(1.) Suit to set aside an adoption and to set aside certain alienation by the first defendant, a Hindu widow and heir of the last male owner Brahmanna, who died, according to the evidence (D.W. 1), 50 years ago. The Subordinate Judge dismissed the suit. The plaintiffs appeal.
(2.) The plaintiffs and 4 defendant are the daughter's sons of the deceased. The first point raised by the appellant is that the adoption is invalid as the assent of the nearest male heirs, of Brahmanna via., the daughter's sons (plaintiffs and 4th defendant) was not sought by the first defendant. In Southern India, in default of husband's authority, a widow may adopt with the consent of her husband's kindred. The question is whether the daughters sons, when they happen to be the nearest heirs, should be consulted. Up to Vadreva Ranganayakammagaru v. Somasundara Rao (1921) 43 Mad. 876, the point has not arisen here and it could not arise elsewhere.

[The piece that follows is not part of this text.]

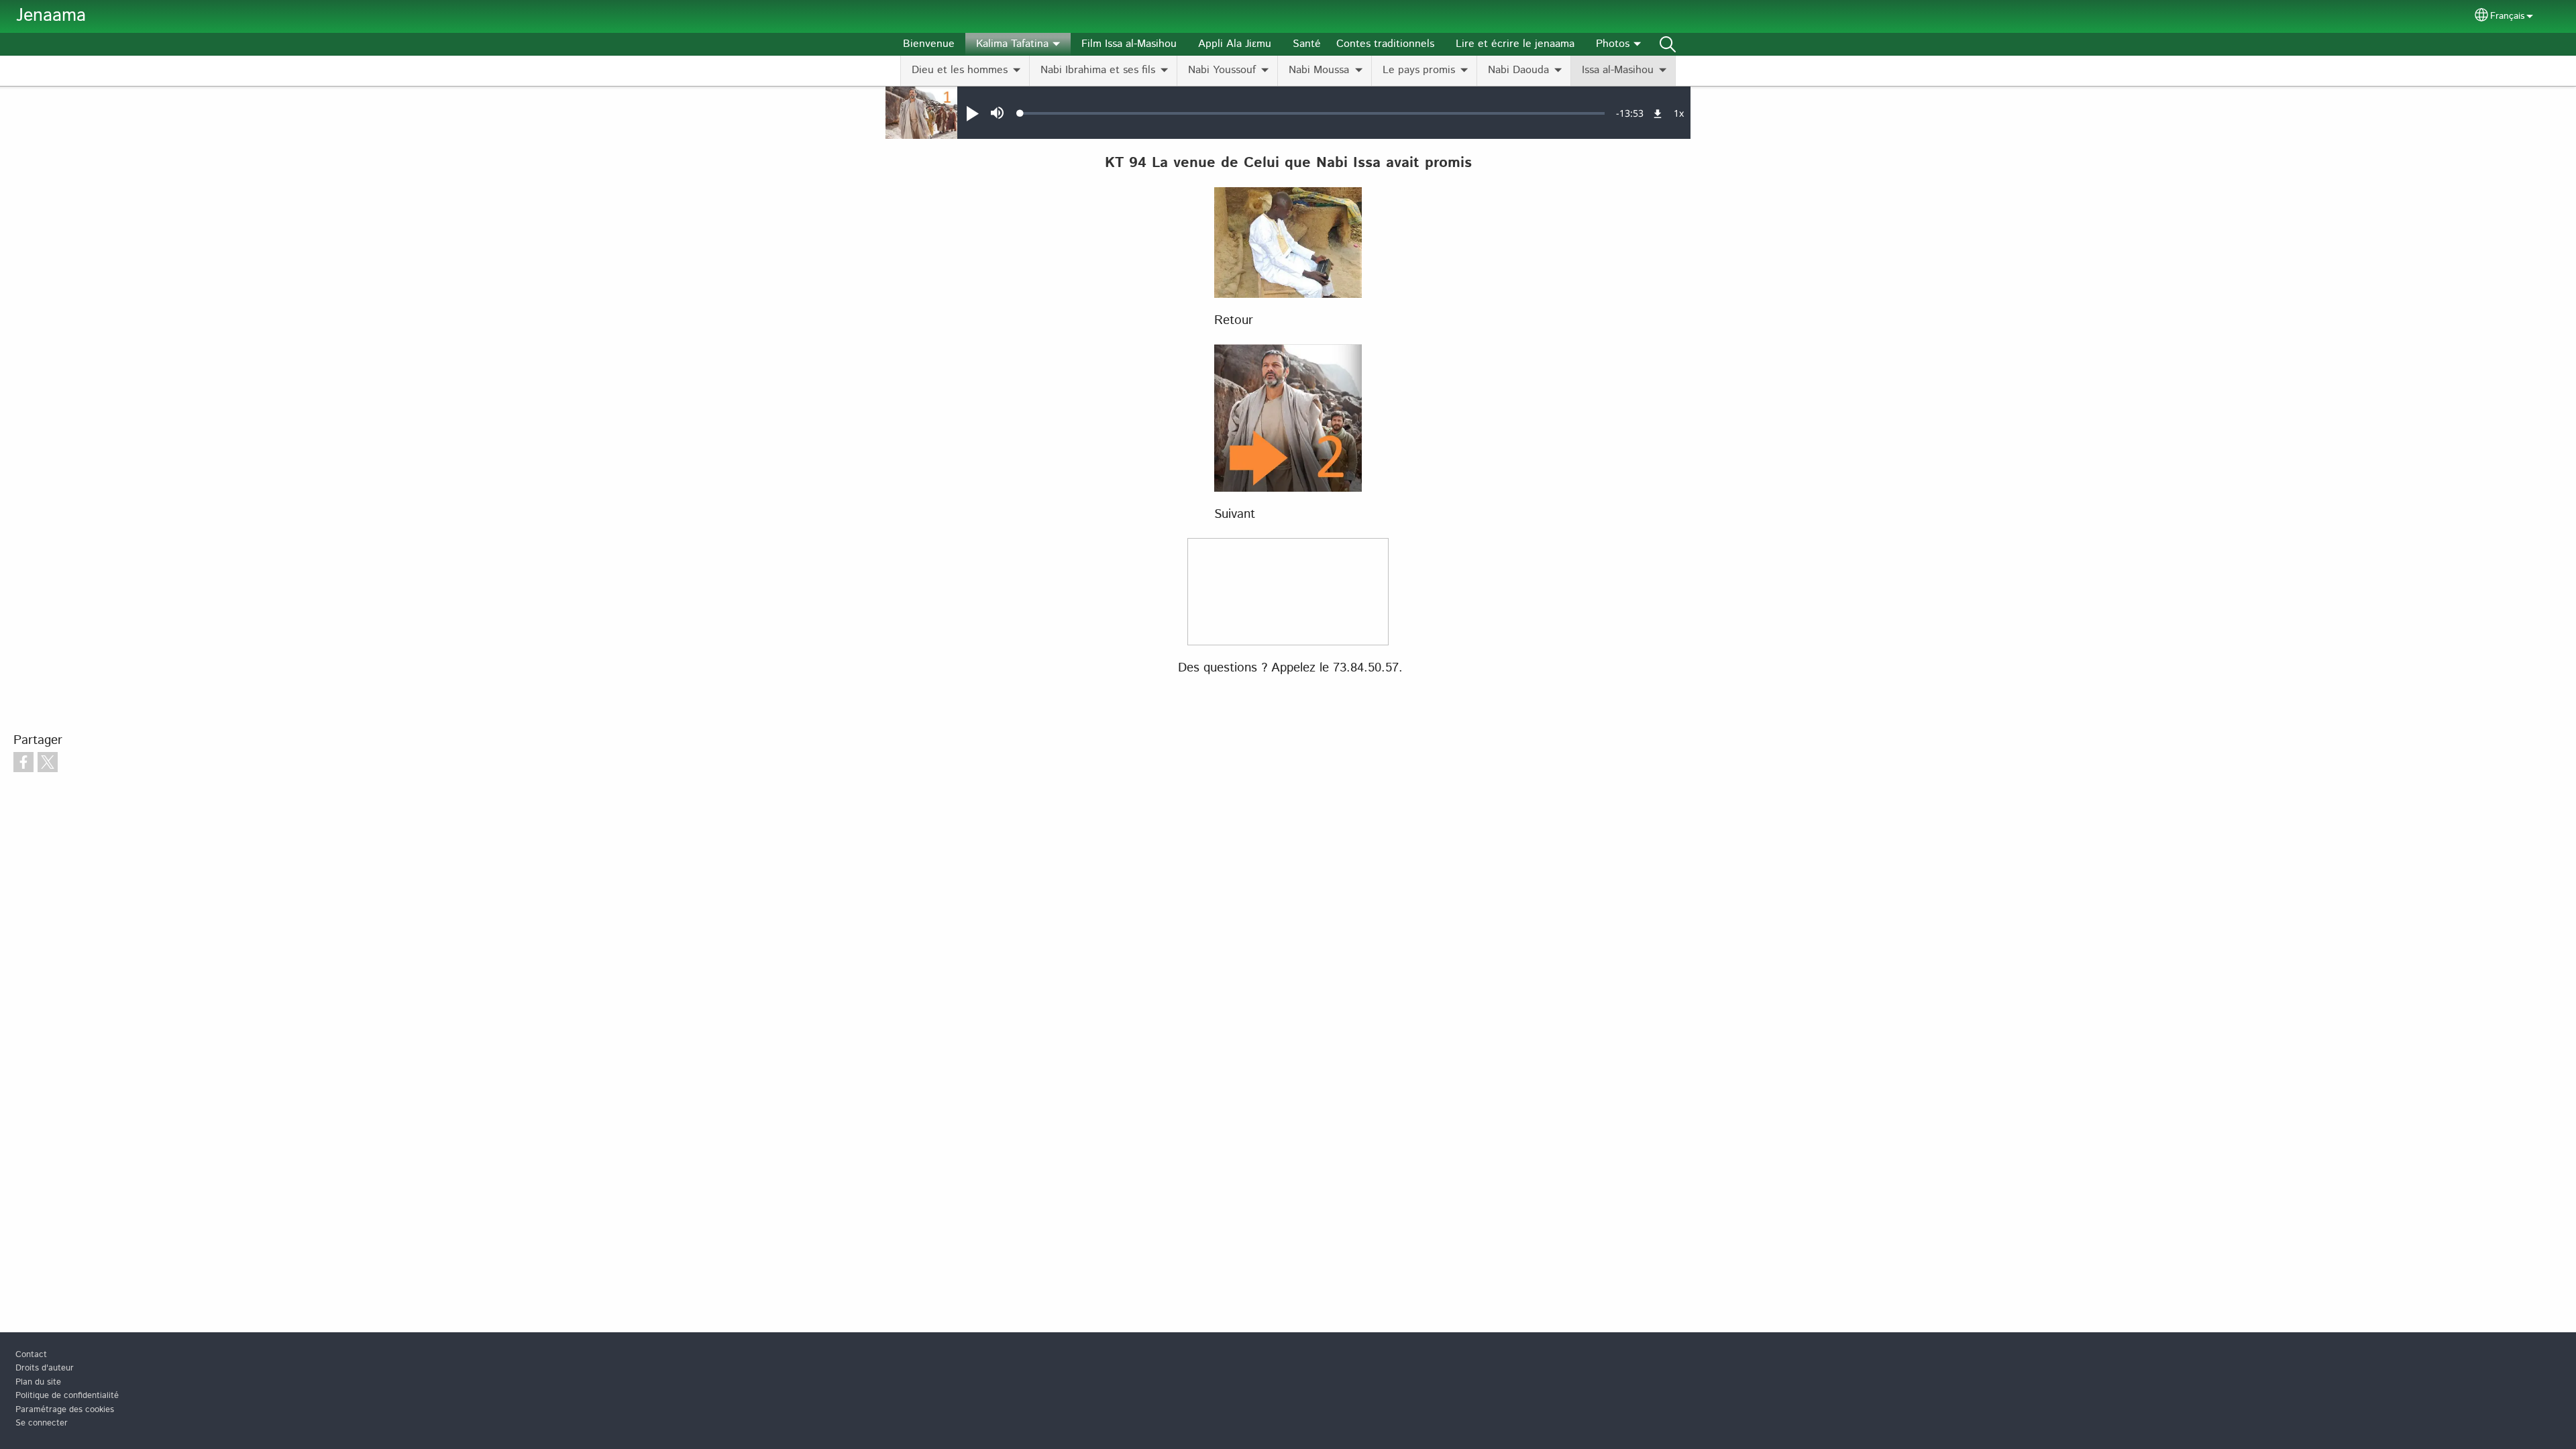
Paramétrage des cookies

(3.) The reasons why such a point did not arise till now are obvious. It is very rarely that a grandmother adopts to the detriment of her daughter's sons. If she has only one daughter's son, she would adopt him in preference to others, or not adopt at all. If there are more than one, she would not adopt at all, as she would prefer the daughter's sons to succeed equally. As for the spiritual purposes of the husband, a daughter's son is capable of conferring such spiritual benefit so nearly well as the son, that consideration does not present any difficulty.